David Vichnar at 3:AM Magazine:

Writing à propos of Louis Armand’s recent opus magnum, A Tomb in H-Section (2025), critic Ramiro Sanchiz called it “a necromodernist tour de force which animates every remain of (un)dead XXth century literature,” thus invoking the spectre of necromodernism, a modernism long-buried but still somehow living on, its undead corpse back again for yet another zombie standoff. In a similar vein, the publisher note described the tome as “a vast, complex book object that concentrates the synergies of Louis Armand’s Golemgrad Pentalogy, of which it is at once a crowning achievement and a jocoserious deconstruction — an ‘Armandgeddon,’ if you will.”

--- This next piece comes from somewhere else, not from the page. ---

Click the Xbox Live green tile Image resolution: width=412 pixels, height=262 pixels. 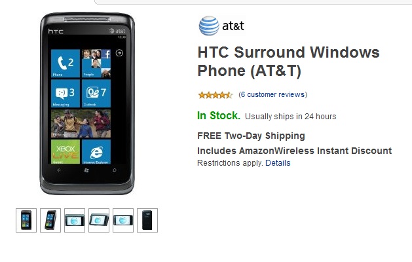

Common to both assessments of Armand’s writing — to reverse a well-known Lyotard maxim regarding postmodernism — is a notion of a type of modernism in its posthumous state, a necromodernist condition in which writing persists in the ruins of literature’s once-modern ambitions. Necromodernism neither celebrates the new nor nostalgically mourns the old, inhabiting instead a space where cultural memory, media saturation, and infrastructural collapse converge into textual practice. It is neither an elegy for modernism nor a prophecy of what comes next, but rather a practice of endurance.

more here.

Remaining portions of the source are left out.